Mr. Feigen has one significant nemesis in the art world whom he had planned to skewer in his forthcoming book: the late Norton Simon, a restless California industrialist who dedicated the last 25 years of his life to building a $100 million collection of Old Master paintings.

The tense relationship between dealer and collector ended when Mr. Feigen learned that Mr. Simon had bragged that he paid only $42,500 for a Matthias Stomer oil that Mr. Feigen had not yet had the chance to carefully examine but ultimately determined to be worth $150,000. When Mr. Simon implied that he had swindled Mr. Feigen out of more than $100,000, he became the only collector ever to be banned from the Richard Feigen gallery.

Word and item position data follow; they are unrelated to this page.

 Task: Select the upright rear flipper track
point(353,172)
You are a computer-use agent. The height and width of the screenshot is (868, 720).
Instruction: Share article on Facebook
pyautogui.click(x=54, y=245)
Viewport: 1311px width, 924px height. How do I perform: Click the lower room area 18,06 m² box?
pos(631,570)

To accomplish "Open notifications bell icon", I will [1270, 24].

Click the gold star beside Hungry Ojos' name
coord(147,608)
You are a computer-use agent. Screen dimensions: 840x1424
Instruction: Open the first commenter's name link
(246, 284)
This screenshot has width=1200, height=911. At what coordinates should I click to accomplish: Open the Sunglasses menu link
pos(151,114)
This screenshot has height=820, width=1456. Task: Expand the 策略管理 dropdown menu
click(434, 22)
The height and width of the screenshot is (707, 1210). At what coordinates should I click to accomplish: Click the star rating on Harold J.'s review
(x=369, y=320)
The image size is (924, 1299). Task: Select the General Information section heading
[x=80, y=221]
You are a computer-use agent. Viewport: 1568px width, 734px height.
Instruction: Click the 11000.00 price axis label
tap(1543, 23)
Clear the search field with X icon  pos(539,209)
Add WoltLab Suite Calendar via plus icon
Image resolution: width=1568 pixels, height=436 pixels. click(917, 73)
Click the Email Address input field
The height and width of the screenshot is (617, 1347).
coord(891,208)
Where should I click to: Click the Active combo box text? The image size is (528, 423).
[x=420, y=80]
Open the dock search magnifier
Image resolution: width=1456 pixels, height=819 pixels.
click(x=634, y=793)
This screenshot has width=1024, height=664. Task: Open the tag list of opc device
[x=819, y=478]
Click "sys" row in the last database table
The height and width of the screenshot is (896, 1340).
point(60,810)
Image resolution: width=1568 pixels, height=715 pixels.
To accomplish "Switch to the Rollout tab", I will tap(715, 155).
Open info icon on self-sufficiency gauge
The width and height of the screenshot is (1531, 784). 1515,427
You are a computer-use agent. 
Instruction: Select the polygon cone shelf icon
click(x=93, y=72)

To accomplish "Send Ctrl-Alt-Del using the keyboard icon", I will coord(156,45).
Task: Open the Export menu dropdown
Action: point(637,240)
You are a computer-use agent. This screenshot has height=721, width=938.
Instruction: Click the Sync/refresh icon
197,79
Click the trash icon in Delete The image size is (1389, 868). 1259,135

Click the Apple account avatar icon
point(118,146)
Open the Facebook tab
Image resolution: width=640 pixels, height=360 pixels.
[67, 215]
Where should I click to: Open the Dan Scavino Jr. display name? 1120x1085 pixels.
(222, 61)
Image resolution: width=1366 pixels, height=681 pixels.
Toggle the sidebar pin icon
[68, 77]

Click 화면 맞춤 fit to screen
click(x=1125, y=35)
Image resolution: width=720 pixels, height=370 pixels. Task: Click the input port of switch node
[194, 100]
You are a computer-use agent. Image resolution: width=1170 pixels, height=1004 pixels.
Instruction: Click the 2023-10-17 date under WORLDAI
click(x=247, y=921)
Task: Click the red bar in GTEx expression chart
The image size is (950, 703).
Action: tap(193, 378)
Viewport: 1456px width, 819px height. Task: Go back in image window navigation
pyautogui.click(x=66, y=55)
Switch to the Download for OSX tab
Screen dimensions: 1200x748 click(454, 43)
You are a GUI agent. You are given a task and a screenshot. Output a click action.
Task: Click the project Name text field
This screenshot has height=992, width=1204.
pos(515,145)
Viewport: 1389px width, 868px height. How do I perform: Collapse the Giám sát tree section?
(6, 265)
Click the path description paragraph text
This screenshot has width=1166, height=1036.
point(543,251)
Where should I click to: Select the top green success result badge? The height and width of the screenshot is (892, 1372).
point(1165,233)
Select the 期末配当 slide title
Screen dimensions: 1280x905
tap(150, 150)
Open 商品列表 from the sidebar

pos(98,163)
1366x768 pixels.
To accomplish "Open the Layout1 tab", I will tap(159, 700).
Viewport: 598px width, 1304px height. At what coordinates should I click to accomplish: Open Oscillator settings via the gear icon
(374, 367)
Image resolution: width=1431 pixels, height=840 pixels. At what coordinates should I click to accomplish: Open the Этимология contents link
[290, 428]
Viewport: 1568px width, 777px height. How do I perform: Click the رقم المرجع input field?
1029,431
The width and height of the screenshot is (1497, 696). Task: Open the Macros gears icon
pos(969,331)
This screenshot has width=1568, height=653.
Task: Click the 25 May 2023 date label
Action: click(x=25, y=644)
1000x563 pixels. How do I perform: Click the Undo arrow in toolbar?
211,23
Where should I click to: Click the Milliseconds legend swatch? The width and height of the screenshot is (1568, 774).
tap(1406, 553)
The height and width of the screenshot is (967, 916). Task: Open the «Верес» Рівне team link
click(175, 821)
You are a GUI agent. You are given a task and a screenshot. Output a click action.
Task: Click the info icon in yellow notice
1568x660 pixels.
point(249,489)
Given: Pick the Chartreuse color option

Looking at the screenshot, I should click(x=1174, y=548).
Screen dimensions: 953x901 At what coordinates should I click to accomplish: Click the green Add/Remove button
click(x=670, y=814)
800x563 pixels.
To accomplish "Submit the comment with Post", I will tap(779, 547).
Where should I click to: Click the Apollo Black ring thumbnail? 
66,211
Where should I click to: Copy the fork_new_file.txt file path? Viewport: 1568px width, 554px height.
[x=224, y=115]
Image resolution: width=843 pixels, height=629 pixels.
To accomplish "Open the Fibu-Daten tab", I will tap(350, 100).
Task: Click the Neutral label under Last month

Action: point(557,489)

Mr. Feigen was preparing a rancorous chapter on the "nasty man who formed a very great collection by picking brains all over the world," until he left all the original documents and letters that would have supported this chapter in a taxi. "People have had Stradivarius violins and vast sums of money returned to them. I called and faxed every cab garage in the city," said Mr. Feigen. "There are over 200 of them. I even sent employees out to La Guardia airport to pass out flyers offering a cash award for the documents' return."

The pages were never found and Mr. Feigen decided not to start again from scratch. And according to Mr. Feigen, while other people are familiar with Simon's sordid story, he doesn't know of anyone else inclined to write it down.

"I can tell you one thing, though," he said, "It would have been a good chapter, because I can't think of a single person who can say they liked him."